-
Notifications
You must be signed in to change notification settings - Fork 2
Description
Speaking as an Editor that has had to write or help with a few explainers, I find them to be an inefficient use of the WG's and the Editor's time. They effectively re-state much of what is in the specification and in a way that is not generally useful to anyone but possibly a handful of people that could have gotten the same information out of reading the use cases, charter, or introduction of the specification. They are also dropped on the floor and not updated until the next time we need to engage with the TAG or horizontal review process (document rot).
Most recently, I tried an experiment, which was to use ChatGPT's "Research Mode" to ingest the TAG's "Writing Effective Explainers", ingest the DID v1.1 specification, and generate the explainer for the v1.1 review. I then went through, line by line, to edit the result to ensure that it reflected what was requested in "Writing Effective Explainers" as well as the current interpretation of the specification, which it did. That process took about an hour, whereas writing an explainer, at least when I do it, typically takes multiple days (because it takes a lot of effort to condense a 40+ page specification down to 4 pages or so).
The result was this document: https://github.com/w3c/did/blob/main/EXPLAINER.md, which is better than the initial explainer written (and not updated for years). The TAG ended up not really reading that document, and then expected the explainer to contain things that were not requested in the "Writing Effective Explainers" document. These were the comments of concern:
I did not read it thoroughly since it was a general explanation of DID 1.1
An explainer is required for a horizontal review, so why are we required to produce things that won't be read? Was it because it was generated by an LLM? Even though it was edited by an Editor? In this particular case, the reviewer had a solid understanding of DIDs... but not reading the explainer is something I've seen happen in other reviews. What was more concerning was this exchange:
I suggest we discourage LLMs for writing explainers.

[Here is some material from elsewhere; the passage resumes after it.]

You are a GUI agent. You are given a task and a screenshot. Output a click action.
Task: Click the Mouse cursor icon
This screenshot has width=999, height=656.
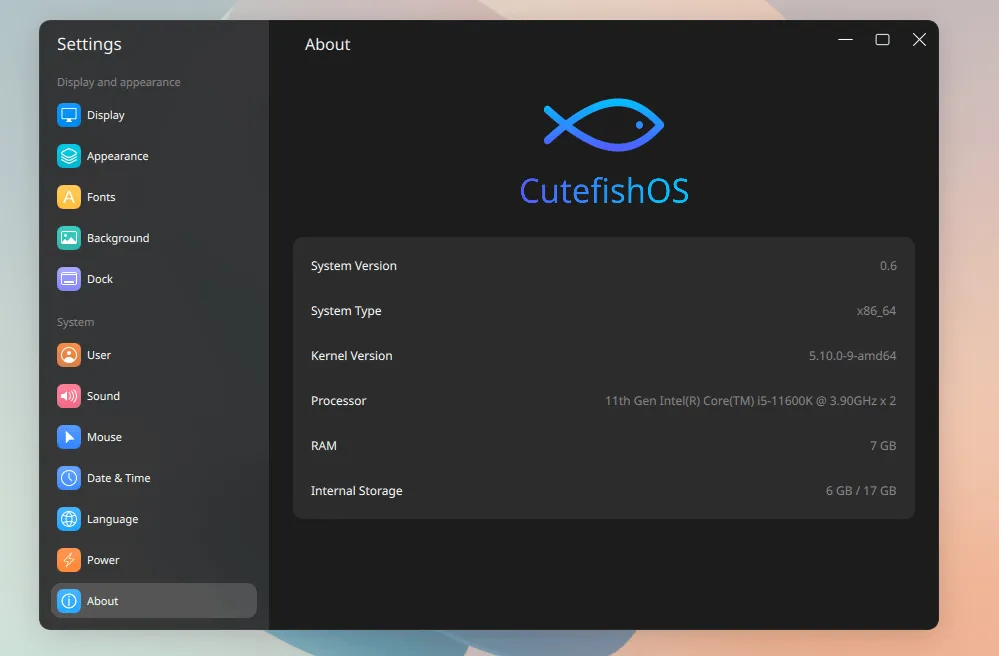tap(69, 437)
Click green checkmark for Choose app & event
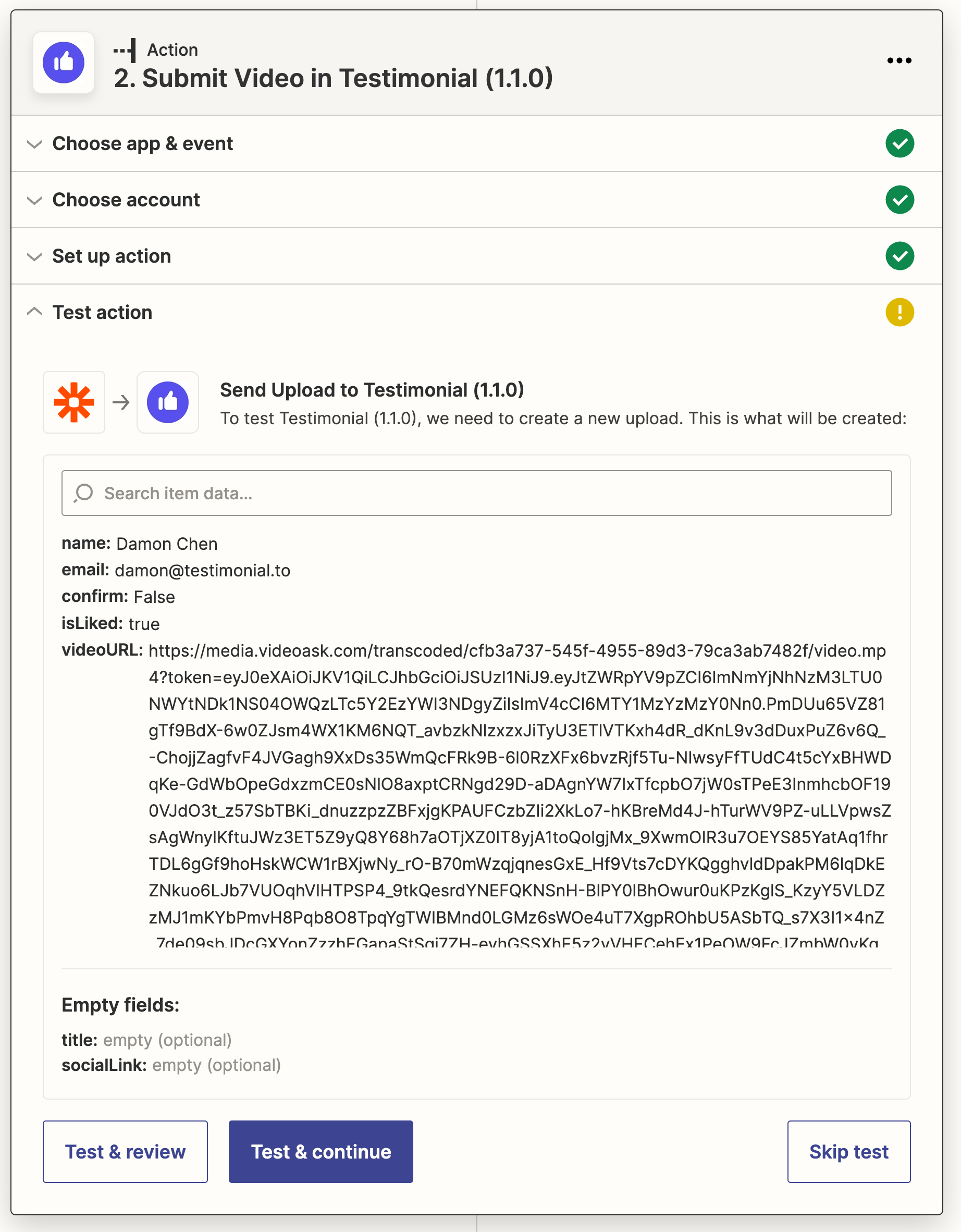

I think the way they did it is one of the least offenisve ways it can be done - Manu reviewed it. The 'alternatives considered' section doesn't match what we'd expect, but this is an OK overview of DIDs in general.
I've been reading about energy use and it seems to be that just using them doesn't use the main share of the energy; it's training them.
Using an LLM for this task saved me A LOT of time, and it produced output that was probably on par with what I would have generated anyway. I was expecting the output to be largely useless, but was pleasantly surprised that the LLM gave me something that was largely workable with a single (human) editorial pass that took 30 minutes or so. It was so successful, that I am probably going to use an LLM to write all future explainers, and want to be up-front with the TAG and all the other horizontal review boards as well (as I was this time by clearly marking the Explainer as having been generated by an LLM).
However, I'd go a step further -- instead of writing explainers, the TAG should probably ensure that the introductory portions of the specification covers the general things that are covered in an explainer, and if it doesn't, the specification should be fixed. Other items should probably just be questions in the horizontal review issue that is raised.
Having Editors generate explainers is an anti-pattern -- the spec should do what an explainer does in the introductory portions of the spec, and if it doesn't do that, those portions of the specification need to be changed. This would result in easier to read specifications at W3C and reduce the amount of time that Editors spend writing single use documents for the TAG that are not maintained.